Trusted Debian v1.0 officially released
The Trusted Debian project aims to create a highly secure but usable Linux platform. To accomplish this, the project will use currently available security solutions for Linux (like kernel patches, compiler patches, security related programs and techniques) and knit these together to a highly secure Linux platform.
The main focus of release 1.0 has been on fixing many (but not all) buffer overflow problems. Buffer overflows have been a popular way to break system security for years. A large portion of the Linux exploits found on the Internet today involve buffer overflows.

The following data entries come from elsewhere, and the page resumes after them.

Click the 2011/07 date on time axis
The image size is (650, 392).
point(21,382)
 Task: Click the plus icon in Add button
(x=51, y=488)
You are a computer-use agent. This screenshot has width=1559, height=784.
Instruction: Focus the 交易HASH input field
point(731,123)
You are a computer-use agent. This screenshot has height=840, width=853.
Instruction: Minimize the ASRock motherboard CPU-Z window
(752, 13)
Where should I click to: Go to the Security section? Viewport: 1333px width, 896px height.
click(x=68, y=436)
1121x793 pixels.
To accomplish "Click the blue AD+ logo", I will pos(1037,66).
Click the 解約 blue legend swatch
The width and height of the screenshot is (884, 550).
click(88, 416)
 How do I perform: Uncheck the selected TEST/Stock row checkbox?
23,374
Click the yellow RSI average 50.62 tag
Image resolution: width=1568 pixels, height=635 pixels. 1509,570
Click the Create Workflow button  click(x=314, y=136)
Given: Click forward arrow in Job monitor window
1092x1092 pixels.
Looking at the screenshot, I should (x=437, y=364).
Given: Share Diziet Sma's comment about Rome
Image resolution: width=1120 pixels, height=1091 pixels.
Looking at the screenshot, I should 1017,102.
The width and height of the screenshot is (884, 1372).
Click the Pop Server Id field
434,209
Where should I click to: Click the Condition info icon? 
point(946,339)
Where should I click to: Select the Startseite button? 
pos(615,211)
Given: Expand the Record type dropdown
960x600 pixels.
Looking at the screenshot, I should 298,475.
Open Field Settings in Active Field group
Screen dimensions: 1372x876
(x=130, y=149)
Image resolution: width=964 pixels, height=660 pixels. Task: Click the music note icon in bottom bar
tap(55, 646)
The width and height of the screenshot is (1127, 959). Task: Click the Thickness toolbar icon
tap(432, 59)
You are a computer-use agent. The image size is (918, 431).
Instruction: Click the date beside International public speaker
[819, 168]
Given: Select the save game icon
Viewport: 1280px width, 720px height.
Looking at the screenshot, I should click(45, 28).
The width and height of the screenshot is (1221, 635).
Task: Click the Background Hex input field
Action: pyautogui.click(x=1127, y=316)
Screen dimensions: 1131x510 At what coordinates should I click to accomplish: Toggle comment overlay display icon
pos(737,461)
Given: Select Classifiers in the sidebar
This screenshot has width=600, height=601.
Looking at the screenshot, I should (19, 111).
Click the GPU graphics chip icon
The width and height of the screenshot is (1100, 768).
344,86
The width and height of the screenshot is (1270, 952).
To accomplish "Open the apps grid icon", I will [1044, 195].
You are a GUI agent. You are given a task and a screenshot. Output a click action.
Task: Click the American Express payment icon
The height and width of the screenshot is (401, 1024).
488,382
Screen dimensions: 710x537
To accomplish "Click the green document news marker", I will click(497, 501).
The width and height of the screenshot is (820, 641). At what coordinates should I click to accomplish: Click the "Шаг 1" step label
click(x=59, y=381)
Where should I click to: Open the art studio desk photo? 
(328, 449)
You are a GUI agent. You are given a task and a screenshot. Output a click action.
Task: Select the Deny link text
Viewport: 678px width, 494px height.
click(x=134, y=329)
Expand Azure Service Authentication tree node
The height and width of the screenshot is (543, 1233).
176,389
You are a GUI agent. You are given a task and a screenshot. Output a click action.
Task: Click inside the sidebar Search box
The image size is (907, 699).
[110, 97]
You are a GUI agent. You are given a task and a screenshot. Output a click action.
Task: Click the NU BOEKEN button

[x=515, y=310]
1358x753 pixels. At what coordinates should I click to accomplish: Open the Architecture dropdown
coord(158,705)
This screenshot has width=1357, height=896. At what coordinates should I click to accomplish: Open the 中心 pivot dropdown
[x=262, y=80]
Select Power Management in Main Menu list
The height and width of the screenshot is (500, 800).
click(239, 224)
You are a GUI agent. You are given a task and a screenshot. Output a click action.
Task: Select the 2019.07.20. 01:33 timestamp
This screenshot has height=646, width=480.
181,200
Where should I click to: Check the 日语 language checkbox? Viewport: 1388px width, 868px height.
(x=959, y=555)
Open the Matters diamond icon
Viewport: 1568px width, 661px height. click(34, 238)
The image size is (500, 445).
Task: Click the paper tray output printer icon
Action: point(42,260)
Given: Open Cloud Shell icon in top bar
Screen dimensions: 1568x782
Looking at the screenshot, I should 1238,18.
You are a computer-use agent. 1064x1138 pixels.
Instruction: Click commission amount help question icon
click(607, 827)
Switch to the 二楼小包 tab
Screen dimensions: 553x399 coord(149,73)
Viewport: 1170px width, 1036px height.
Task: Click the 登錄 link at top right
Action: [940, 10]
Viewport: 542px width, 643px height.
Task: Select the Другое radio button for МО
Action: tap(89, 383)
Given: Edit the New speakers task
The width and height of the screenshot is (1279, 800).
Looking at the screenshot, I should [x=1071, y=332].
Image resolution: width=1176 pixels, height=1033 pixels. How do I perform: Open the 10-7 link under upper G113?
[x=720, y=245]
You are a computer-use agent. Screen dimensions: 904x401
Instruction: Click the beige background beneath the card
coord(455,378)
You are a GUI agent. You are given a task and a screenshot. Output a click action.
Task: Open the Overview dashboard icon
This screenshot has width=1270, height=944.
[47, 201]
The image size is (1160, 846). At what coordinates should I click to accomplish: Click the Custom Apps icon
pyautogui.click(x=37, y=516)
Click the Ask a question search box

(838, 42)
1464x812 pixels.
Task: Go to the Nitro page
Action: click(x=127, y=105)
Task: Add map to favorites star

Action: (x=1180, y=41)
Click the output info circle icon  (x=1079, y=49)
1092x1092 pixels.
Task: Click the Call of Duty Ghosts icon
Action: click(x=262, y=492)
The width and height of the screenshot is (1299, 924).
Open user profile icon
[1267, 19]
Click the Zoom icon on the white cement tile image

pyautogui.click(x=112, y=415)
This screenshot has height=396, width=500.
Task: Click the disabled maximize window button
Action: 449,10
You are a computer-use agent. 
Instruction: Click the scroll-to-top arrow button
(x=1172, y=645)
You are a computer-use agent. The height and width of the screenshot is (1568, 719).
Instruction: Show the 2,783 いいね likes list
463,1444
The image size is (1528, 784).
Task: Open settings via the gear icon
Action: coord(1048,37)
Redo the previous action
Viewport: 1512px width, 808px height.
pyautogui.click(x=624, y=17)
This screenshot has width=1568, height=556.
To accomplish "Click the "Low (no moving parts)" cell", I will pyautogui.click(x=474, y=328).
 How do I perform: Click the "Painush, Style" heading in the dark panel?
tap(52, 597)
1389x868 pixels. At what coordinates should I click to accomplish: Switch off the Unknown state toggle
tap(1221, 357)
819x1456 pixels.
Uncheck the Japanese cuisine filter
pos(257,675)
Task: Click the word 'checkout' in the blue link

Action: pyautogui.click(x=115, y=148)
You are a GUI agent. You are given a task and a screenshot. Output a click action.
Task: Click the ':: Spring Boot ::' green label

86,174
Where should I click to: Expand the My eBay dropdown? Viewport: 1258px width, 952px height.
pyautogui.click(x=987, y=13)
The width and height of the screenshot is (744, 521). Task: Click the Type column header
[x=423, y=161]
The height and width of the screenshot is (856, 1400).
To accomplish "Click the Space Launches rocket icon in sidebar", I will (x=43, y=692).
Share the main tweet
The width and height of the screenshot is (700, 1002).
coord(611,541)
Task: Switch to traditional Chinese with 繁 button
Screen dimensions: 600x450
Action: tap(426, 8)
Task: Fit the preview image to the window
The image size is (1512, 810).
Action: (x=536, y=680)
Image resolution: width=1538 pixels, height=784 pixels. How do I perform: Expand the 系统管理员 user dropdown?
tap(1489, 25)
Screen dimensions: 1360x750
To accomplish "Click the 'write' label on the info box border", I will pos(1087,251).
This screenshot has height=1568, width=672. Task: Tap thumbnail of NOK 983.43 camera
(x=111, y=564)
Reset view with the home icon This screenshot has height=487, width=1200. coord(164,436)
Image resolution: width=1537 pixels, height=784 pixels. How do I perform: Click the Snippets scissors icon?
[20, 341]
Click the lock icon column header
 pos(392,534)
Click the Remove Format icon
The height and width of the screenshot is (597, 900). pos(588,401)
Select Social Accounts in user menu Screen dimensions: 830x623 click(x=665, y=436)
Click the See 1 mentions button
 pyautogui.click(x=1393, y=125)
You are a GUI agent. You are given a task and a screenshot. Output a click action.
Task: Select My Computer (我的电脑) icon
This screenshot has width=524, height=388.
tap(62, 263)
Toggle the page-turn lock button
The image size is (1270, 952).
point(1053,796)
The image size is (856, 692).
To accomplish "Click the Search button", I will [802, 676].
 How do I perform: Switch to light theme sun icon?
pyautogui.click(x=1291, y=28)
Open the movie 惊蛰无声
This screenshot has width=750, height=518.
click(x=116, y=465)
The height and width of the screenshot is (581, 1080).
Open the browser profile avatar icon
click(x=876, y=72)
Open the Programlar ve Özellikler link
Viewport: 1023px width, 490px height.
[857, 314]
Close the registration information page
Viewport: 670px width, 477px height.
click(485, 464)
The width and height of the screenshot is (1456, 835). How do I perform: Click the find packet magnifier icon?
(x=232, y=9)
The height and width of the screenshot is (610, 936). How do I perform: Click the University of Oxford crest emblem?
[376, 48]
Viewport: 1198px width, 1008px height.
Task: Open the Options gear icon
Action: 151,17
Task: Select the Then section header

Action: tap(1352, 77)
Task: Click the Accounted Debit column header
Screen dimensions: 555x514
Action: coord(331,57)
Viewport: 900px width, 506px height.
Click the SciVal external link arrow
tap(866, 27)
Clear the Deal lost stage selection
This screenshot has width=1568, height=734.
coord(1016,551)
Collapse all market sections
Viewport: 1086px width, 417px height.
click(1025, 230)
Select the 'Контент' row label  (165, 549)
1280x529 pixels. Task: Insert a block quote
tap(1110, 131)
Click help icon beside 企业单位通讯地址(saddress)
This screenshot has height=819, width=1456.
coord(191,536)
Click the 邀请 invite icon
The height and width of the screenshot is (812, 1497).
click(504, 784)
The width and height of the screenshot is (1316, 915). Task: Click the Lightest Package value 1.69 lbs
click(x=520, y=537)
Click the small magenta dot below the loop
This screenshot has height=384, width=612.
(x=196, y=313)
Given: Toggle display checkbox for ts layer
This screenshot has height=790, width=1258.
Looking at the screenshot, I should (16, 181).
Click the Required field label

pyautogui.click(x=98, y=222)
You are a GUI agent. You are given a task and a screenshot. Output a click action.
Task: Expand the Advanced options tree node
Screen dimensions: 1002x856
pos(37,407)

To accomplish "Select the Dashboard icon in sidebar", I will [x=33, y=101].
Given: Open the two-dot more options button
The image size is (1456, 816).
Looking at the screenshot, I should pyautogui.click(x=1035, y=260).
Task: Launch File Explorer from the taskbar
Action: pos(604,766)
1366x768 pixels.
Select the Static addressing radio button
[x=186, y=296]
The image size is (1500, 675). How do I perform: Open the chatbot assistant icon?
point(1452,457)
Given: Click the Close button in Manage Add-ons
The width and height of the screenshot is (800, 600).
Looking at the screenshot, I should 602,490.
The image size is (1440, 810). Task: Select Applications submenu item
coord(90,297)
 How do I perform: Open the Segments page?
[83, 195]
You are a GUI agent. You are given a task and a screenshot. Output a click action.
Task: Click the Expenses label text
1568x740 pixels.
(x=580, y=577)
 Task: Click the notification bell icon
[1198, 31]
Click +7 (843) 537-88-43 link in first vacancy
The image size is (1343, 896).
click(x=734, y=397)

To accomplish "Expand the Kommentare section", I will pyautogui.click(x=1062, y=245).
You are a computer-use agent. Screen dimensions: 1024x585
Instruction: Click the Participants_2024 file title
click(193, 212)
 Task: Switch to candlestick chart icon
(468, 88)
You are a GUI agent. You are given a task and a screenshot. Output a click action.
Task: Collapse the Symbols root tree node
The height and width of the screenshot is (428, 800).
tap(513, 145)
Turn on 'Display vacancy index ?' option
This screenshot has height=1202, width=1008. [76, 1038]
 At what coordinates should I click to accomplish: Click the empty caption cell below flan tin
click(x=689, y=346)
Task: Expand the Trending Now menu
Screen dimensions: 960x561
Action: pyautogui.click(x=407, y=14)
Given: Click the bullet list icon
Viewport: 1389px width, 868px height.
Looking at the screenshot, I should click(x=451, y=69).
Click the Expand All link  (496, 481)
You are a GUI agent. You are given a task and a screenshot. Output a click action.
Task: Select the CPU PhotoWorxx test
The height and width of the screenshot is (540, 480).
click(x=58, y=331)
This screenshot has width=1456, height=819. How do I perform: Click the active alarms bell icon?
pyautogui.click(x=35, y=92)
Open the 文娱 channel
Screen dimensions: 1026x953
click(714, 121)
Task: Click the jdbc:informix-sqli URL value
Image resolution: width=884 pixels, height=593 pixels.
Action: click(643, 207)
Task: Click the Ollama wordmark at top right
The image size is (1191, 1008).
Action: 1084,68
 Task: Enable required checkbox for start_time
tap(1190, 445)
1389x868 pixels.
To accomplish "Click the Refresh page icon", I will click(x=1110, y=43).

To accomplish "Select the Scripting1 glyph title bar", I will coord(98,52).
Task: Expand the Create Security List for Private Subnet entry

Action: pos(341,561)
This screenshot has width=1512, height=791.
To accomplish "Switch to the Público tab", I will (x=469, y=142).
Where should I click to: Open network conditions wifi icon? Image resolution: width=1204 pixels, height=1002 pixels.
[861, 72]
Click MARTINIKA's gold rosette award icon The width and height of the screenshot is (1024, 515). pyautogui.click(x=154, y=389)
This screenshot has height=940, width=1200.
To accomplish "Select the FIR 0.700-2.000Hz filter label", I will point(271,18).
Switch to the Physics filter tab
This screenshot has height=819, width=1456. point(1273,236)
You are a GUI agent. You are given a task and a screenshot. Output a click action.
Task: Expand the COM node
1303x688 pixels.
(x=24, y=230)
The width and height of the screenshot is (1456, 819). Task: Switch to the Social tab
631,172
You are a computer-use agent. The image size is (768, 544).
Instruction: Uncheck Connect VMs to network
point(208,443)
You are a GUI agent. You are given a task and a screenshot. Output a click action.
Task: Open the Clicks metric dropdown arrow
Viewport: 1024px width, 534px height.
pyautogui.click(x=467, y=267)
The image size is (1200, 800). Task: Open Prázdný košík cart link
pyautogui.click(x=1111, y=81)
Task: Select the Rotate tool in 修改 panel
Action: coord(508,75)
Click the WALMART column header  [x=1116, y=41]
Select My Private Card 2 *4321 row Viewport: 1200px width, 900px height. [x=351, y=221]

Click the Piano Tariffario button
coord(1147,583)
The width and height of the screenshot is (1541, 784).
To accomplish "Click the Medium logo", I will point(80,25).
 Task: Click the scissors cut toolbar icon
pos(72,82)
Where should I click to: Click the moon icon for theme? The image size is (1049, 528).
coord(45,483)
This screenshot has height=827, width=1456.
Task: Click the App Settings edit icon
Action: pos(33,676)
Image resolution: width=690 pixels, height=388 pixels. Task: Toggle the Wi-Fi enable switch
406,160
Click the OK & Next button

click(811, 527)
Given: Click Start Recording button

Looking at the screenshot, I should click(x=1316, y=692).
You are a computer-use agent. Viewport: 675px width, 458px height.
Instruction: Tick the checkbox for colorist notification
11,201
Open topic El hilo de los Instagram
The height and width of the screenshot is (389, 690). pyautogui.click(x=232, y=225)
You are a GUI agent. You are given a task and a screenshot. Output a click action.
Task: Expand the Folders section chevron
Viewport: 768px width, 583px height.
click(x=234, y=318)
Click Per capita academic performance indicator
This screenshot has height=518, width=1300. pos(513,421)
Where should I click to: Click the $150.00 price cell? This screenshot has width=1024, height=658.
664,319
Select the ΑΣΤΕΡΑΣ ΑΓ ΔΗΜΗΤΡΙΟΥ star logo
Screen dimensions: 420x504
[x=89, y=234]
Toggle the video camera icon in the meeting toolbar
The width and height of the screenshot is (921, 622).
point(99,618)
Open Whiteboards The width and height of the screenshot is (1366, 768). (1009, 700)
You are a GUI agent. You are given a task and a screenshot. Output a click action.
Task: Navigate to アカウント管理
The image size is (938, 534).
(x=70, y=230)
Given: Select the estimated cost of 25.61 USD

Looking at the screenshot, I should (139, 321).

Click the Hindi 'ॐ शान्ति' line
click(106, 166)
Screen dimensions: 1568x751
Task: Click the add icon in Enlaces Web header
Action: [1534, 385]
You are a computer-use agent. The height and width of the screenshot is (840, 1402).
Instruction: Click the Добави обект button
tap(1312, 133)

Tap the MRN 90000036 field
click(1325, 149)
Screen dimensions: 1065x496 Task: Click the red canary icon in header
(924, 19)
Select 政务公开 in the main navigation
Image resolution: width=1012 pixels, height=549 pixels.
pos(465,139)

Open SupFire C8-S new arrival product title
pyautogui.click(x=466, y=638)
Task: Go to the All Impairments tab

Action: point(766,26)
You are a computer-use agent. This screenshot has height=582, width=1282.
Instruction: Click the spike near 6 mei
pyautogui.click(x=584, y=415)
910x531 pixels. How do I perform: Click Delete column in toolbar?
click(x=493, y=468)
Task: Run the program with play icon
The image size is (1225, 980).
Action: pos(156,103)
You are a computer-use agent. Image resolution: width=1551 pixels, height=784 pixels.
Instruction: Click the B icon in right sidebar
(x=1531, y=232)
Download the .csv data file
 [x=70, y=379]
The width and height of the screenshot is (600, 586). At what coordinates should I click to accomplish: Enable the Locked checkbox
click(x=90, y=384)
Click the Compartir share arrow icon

Trusted Debian is the first project to add this kind of protection to a major Linux distribution. There is no other UNIX system which adds the same kind of protection against buffer overflows and at the same time protects against some less well-known or even some unknown problems. Except for OpenBSD, but it falls short in the level of protection it provides. The protection added by Trusted Debian is not new. It is based on several products which have been available for a considerable time now. Yet hardly anyone ever looked at them because they could only be used by technical experts. Trusted Debian makes this technology available for a wide user community.
The first product used by the Trusted Debian project is PaX. PaX is a Linux kernel add-on which offers applications several protection mechanisms against certain buffer overflow attacks.
Trusted Debian also ships with RSBAC, an extensive access control framework which will play an important role in future releases. And FreeS/WAN, which is able to encrypt all TCP/IP communication between two machines and can therefore be used for setting up VPNs or securing wireless LAN communication, among other things.